Lately, I’ve been running a lot more hills.

After a few weeks, I’m starting to feel the benefits on my runs.

Learning how to run hills and run them well is an important skill for all runners. Hill work has been proven to strengthen the musculature of our legs and increase power output.

I love incorporating more hills during a base phase of a training program. It helps wake up the legs and gets them used to turning over quickly before running faster paces on flat road while reducing overall impact forces.

Hills as a Performance Multiplier

Running hills is an indirect form of resistance training and acts as a performance multiplier.

Performance multipliers are those activities you do that provide the most bang for your buck when it comes to improvement.

When it comes to running hills, there are countless studies that show a boost in endurance and VO2 max, improved resting HR, improved cardiac output and oxygen uptake, and better overall race performance.

That sounds like a performance multiplier to me.

Hills to Improve Running Mechanics

Running hills also greatly helps improve running economy — that is, how efficient you are when you run.

The reason for this is that it promotes proper form.

Running up a hill requires a forward lean and “falling into your stride” exactly what we want when running on flat ground.

Information supplied —
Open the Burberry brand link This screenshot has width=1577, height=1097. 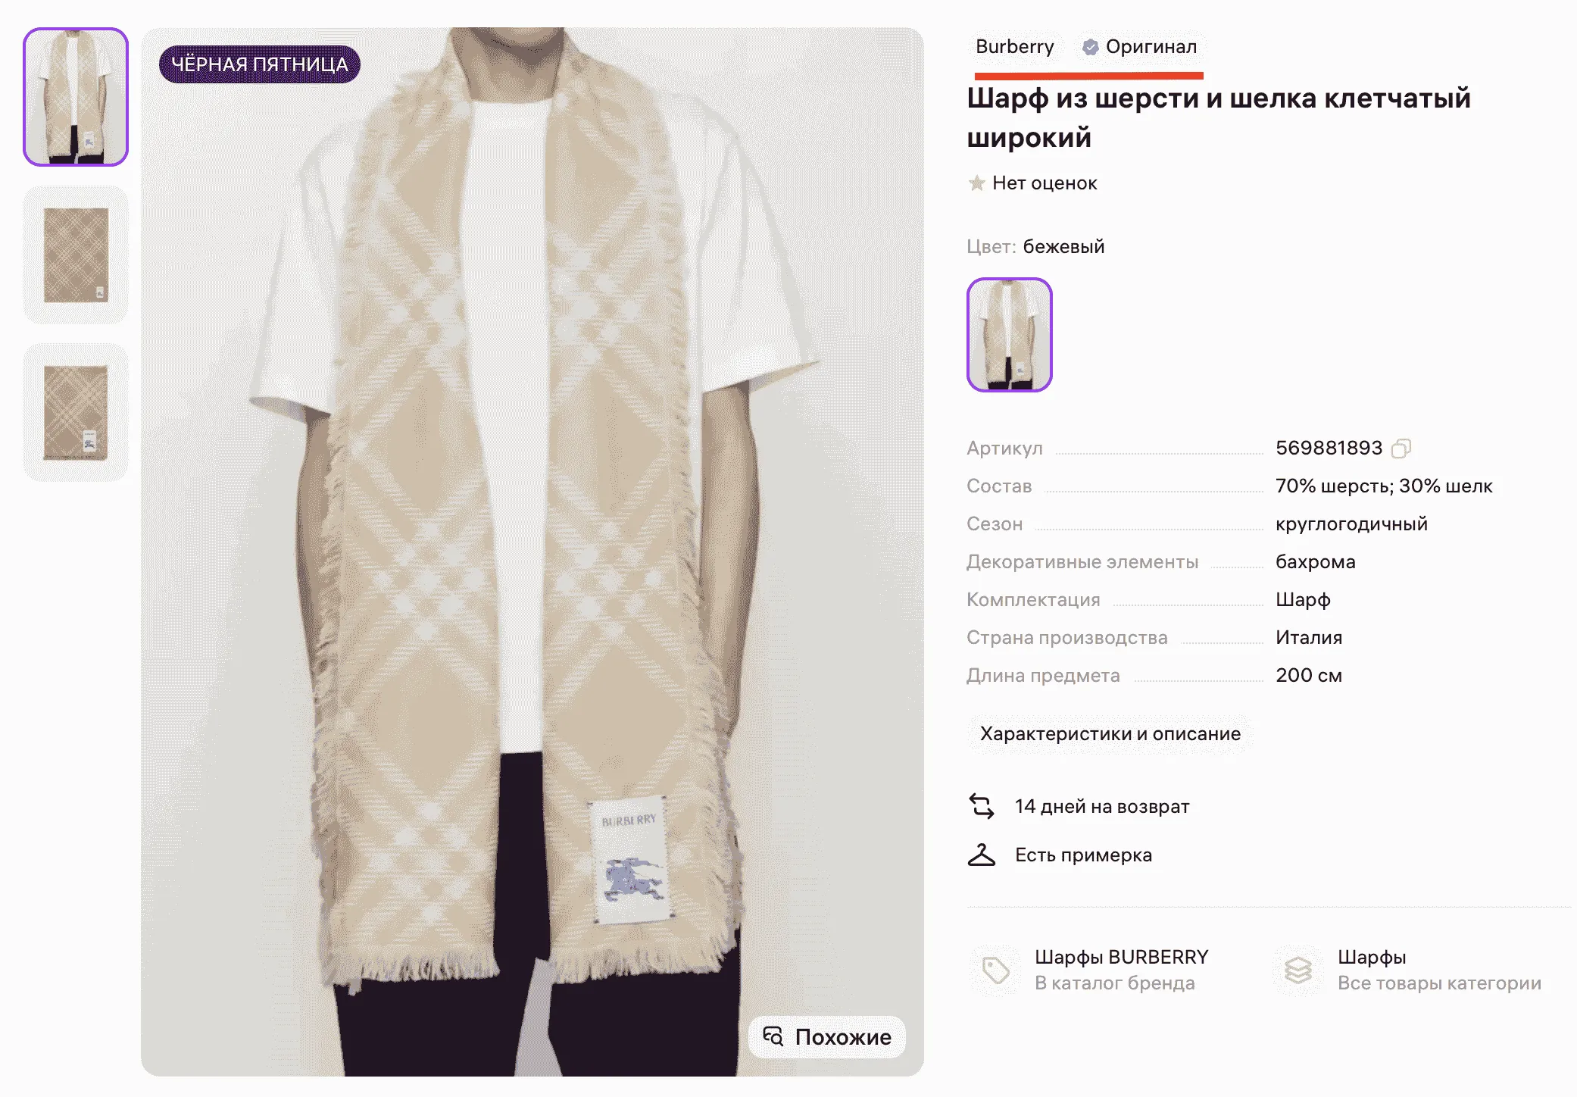point(1014,47)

Work to do —
**a)** Retype the hill running text, everything from "Running hills also" down to "on flat ground.".
**b)** Write what comes next in the text on running hills, starting after its final sentence.

Outputs in order —
**a)**
Running hills also greatly helps improve running economy — that is, how efficient you are when you run.

The reason for this is that it promotes proper form.

Running up a hill requires a forward lean and “falling into your stride” exactly what we want when running on flat ground.

**b)**
You are also required to maintain good posture and land under your center of mass which allows for better stride propulsion and foot placement instead of landing out in front of your body.

Running hills can be difficult but if you want to improve form, running mechanics and overall stamina and power output, try incorporating hillier routes into your programming once or twice a week.

How To Conquer more Hills

One of the best ways to make running hills more approachable is to focus on RPE vs pace.

Instead of trying to maintain the same pace up an incline as on flat road, focus on perceived effort. This will allow you to adjust your pace and recover more quickly when you reach the top vs dramatically slowing down or stopping entirely. This also prevents you from frying your energy reserves for the rest of the run.

One of the mental tricks that has helped me over the years is something that I came up with while living in San Francisco.

SF and the Marin Headland trails are notoriously hilly. To prepare myself for my first half marathon, I made a pact with myself that I would never stop on a hill during training runs.

This created a non-negotiable and took the thinking out of the equation. And it taught me to stay present and continue to push up some mega inclines when I didn’t want to.

Just like anything that’s hard, the most difficult part is actually doing it. The less I think about it and start moving, the easier it is to overcome.

Variety = Improvement

I still very much enjoy flat roads and ripping the track. But these hillier routes have turned me into a beast that I wasn’t expecting.

It hasn’t happened quickly but over time I’ve felt more fluid on runs and easier to maintain faster paces.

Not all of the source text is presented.